Records to process:
■ ■ ■
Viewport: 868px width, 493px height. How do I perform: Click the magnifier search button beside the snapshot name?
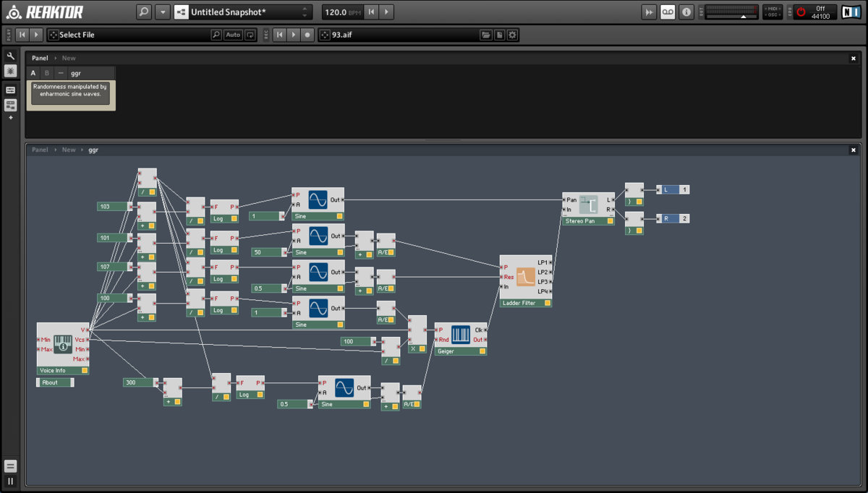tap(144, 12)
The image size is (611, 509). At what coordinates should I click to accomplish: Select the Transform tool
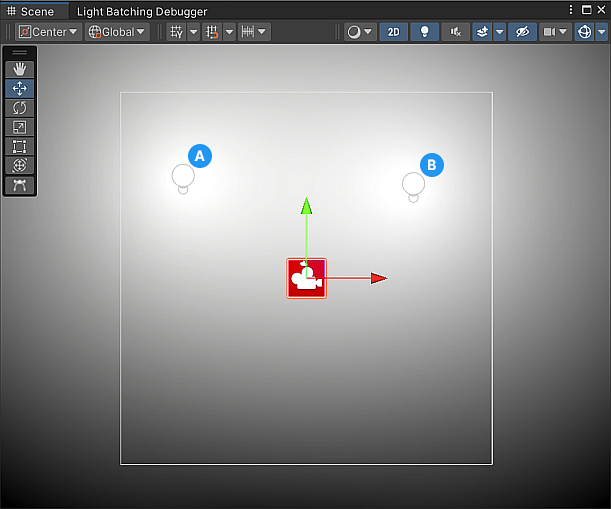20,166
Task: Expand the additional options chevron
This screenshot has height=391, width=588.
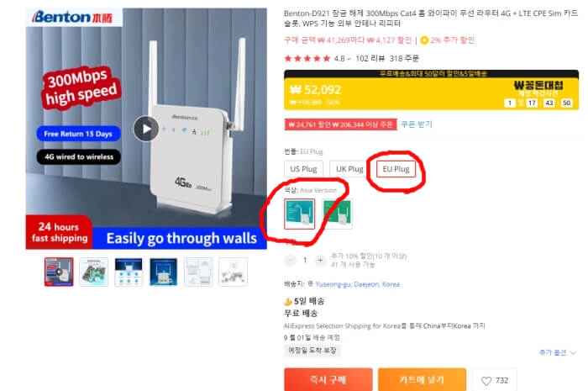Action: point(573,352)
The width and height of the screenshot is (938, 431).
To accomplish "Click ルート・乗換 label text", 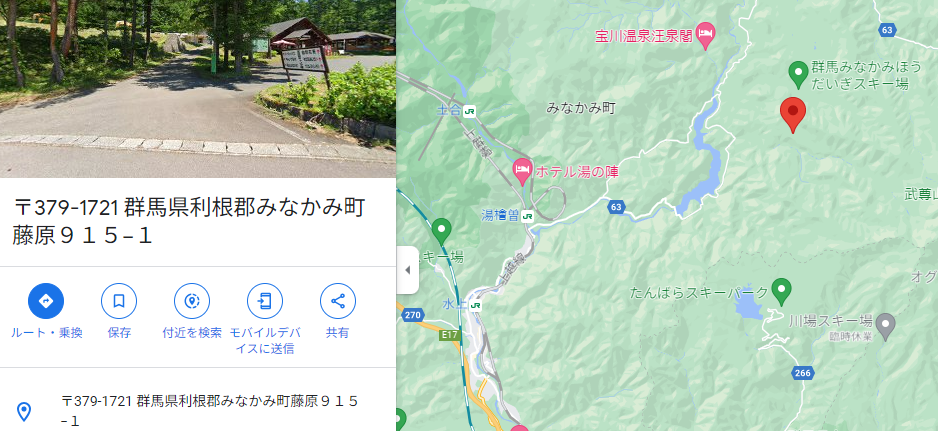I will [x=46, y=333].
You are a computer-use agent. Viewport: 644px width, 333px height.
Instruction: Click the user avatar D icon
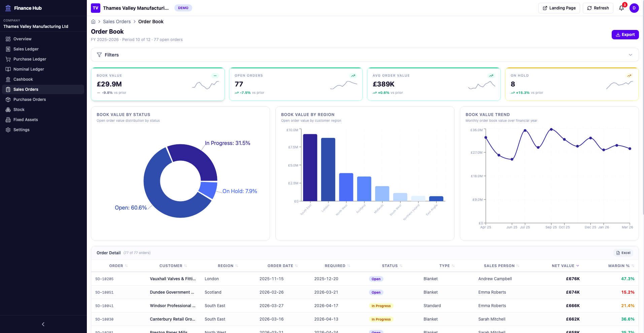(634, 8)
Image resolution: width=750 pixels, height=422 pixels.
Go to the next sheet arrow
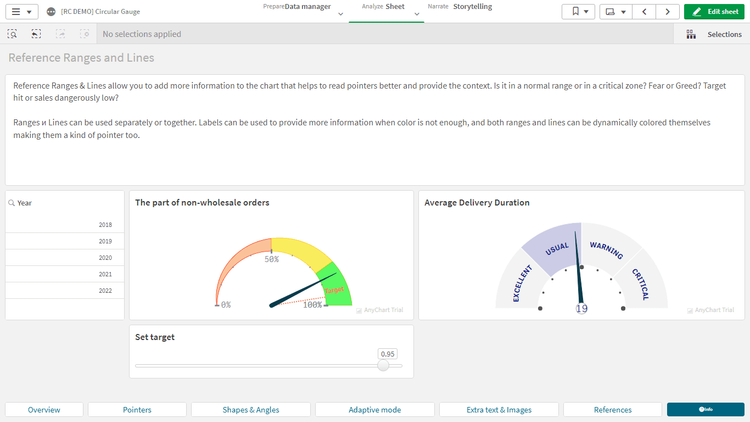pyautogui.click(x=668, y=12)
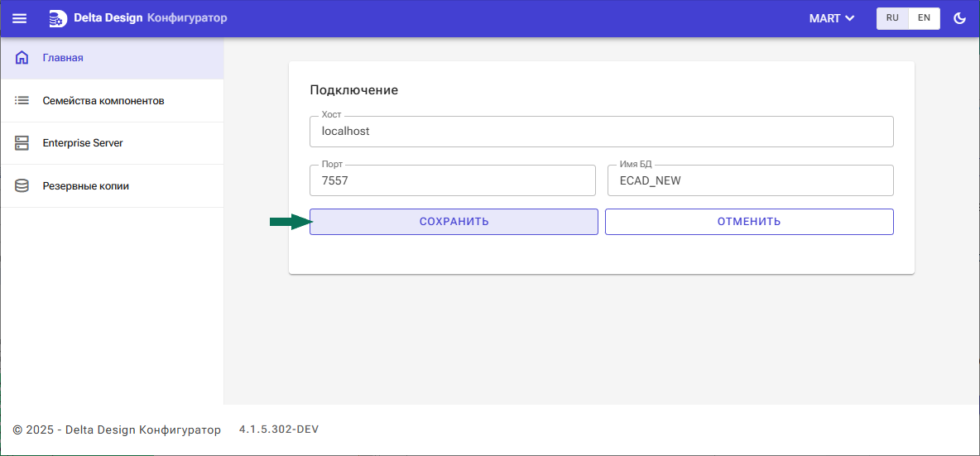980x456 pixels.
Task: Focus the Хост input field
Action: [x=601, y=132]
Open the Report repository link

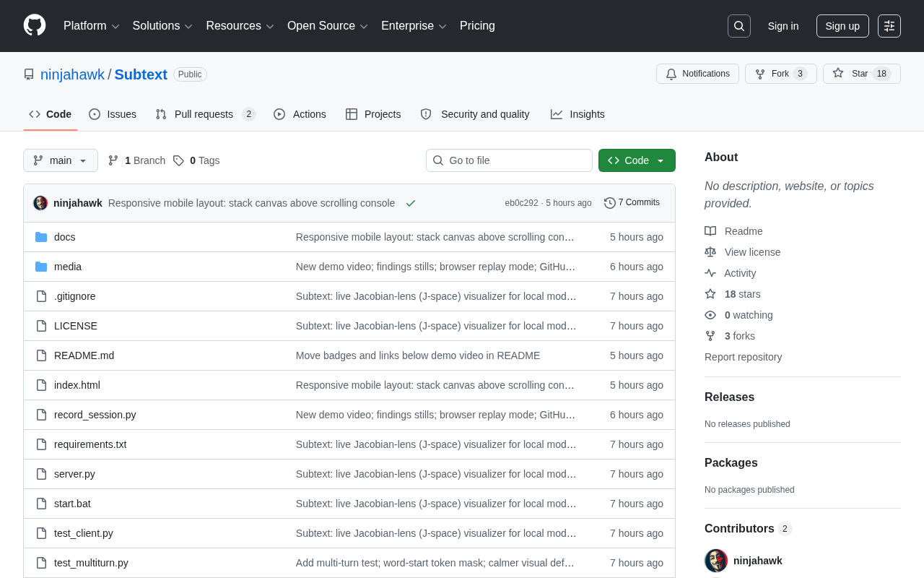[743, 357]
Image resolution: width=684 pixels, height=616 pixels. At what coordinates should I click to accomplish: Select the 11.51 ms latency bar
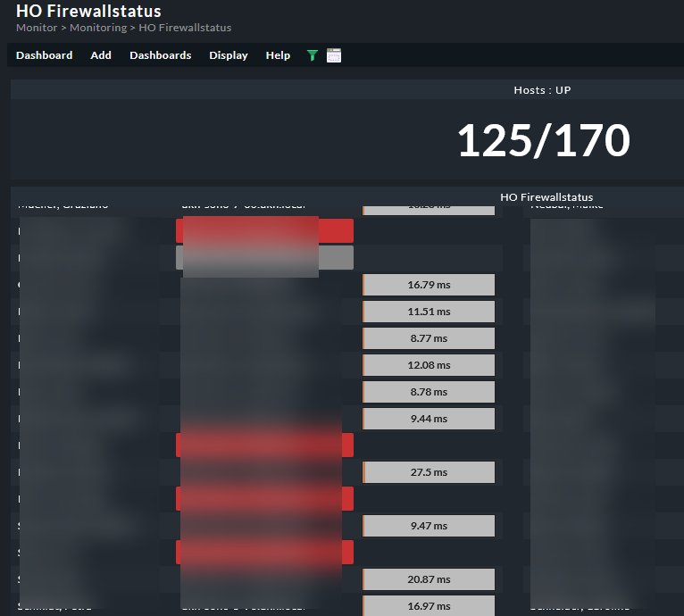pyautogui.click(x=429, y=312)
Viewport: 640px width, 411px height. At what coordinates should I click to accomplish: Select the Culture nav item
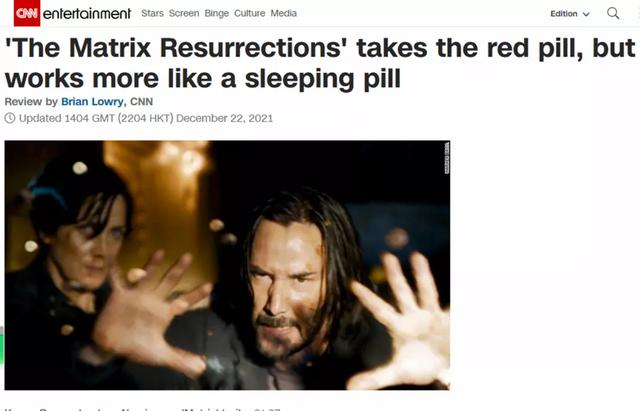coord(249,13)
■ ■ ■
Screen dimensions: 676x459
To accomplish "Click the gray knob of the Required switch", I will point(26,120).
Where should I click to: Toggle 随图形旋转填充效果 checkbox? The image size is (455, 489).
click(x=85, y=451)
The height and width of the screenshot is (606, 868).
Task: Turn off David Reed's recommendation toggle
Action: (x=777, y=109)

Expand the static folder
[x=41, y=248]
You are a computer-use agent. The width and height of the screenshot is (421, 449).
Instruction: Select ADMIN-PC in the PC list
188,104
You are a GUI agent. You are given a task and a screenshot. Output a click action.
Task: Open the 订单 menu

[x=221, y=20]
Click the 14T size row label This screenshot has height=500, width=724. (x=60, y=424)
■ ■ ■
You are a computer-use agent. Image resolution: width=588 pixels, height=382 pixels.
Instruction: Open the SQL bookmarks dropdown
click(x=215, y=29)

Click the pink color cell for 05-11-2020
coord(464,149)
■ ■ ■
Task to carry out:
Send back an exact copy of only the lines from the line with "You are a computer-use agent. The" up to and including the line with "Click the 14T" in the data above.

Written solution:
You are a computer-use agent. The width and height of the screenshot is (421, 449).
Instruction: Select ADMIN-PC in the PC list
188,104
You are a GUI agent. You are given a task and a screenshot. Output a click action.
Task: Open the 订单 menu

[x=221, y=20]
Click the 14T size row label This screenshot has height=500, width=724. (x=60, y=424)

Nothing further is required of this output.